Sabe-se que Oscar Wilde flertou com mulheres e com homens. Diz-se que ele foi um homossexual que lutava contra sua orientação, mas há autores que sustentam que era bissexual. A cerimônia de casamento com Constance Mary Lloyd, filha de um importante advogado irlandês, em 1884, foi impregnada de teatralidade – aparentemente, Londres não esperava outra coisa de Wilde. Do casamento, nasceram dois filhos homens – Cyril e Vyvyan.
Depois do nascimento do segundo filho, Wilde passou a frequentar locais em Londres onde mantinha encontros sexuais com outros homens, pagos ou não. Parece ter sido Lorde Alfred “Bosie” Douglas quem apresentou Wilde à prostituição masculina. No começo dos anos 1890, Bosie, com vinte e poucos anos, tornara-se amante do famoso Wilde. Quando o pai do rapaz, um marquês, acusou Wilde de homossexualidade (um crime à época), o próprio escritor, ingenuamente, resolveu processá-lo.
O dramaturgo negou ser homossexual quando perguntado em juízo. E deu continuidade a seu affair com Bosie. O pai do rapaz contratou quem coletasse provas da homossexualidade de Wilde. O marquês ganhou a causa e tomou para si os bens do autor, que foi condenado a dois anos de trabalhos forçados em Reading Gaol. O juiz alertou-o contra “atos piores que estupro ou assassinato”. Seu amante foi considerado “vítima”.
Na prisão, Wilde a princípio não teve acesso a material de escrita. Quando teve, escreveu um texto que até hoje impressiona, e muito – como literatura, como a anatomia de uma paixão, como um dossiê sobre alegrias e arrependimentos quando o assunto são os relacionamentos amorosos. De Profundis é livro sempre reeditado, sempre traduzido: uma longa carta ao seu querido Bosie, a quem ele acusa de nunca ter ido visitá-lo na prisão; um testemunho vívido de como podem sofrer os encarcerados.
Em maio de 1897, o prisioneiro C.3.3 de Reading Gaol foi libertado depois de cumprir sua pena, mudou-se para a França. Depois da condenação, Wilde não viu mais os filhos nem a esposa. Constance trocou seu sobrenome e o das crianças para Holland. O escritor passou os três últimos anos de sua vida na miséria, vivendo da caridade de amigos. Morreu em Paris, doente e sem conseguir voltar à literatura.
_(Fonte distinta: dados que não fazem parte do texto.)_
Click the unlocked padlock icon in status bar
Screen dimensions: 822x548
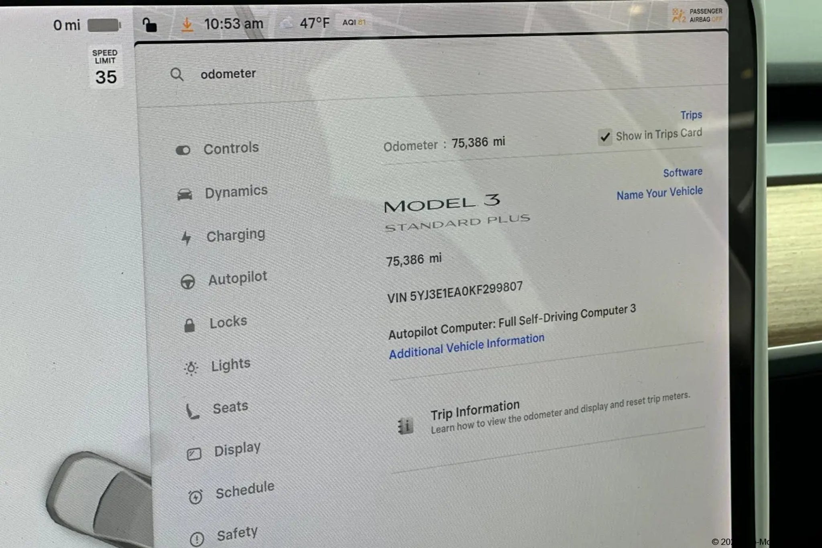coord(150,25)
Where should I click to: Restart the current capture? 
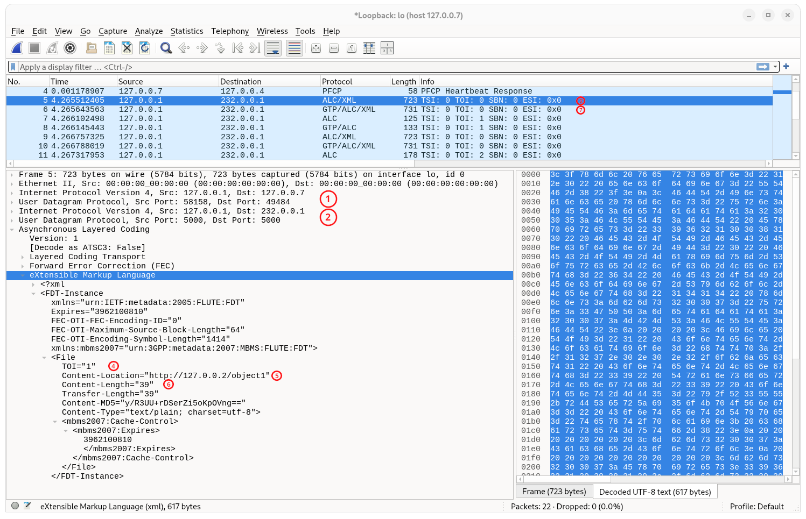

Em maio de 2015, a Irlanda natal de Wilde tornou-se o primeiro país na História a reconhecer o casamento de duas pessoas do mesmo sexo por referendo popular. Em vitória esmagadora do “sim” ao casamento gay, um país predominantemente católico revisa seus valores e atesta ser parte atuante do mundo conectado pelas redes sociais. Até 1993, há meros 22 anos, a homossexualidade ainda era crime na Irlanda, como no tempo de Wilde. O poder da Igreja Católica Apostólica Romana na Irlanda foi feroz, em todos os sentidos (filmes como The Magdalene Sisters (2002) e Philomena (2013) discutem essa ferocidade). Só em 1972 a Constituição da Irlanda retirou (também por referendo popular e por ampla maioria) de seu texto uma cláusula que reconhecia a “posição especial” da Igreja Católica no governo e na governabilidade do país.
Numa Irlanda onde as escolas e os hospitais foram tradicionalmente administrados por ordens religiosas, os resultados do referendo fazem pensar: o país está se movendo no sentido de tirar o poder da Igreja sobre assuntos seculares, sim. Mas o que mais? Encontrei uma resposta plausível em um artigo do periódico The Atlantic. O texto, assinado por Mo Moulton, sugere que os conterrâneos de Wilde podem ter votado por uma rejeição da autoridade da Igreja sobre certos valores morais, mas não votaram contra ideais católicos. Abraçam a causa LGBT e, ao mesmo tempo, os vínculos afetivos da família – não mais a família tradicional. Assim, a Irlanda pode estar sinalizando ao mundo caminhos outros para o próprio catolicismo.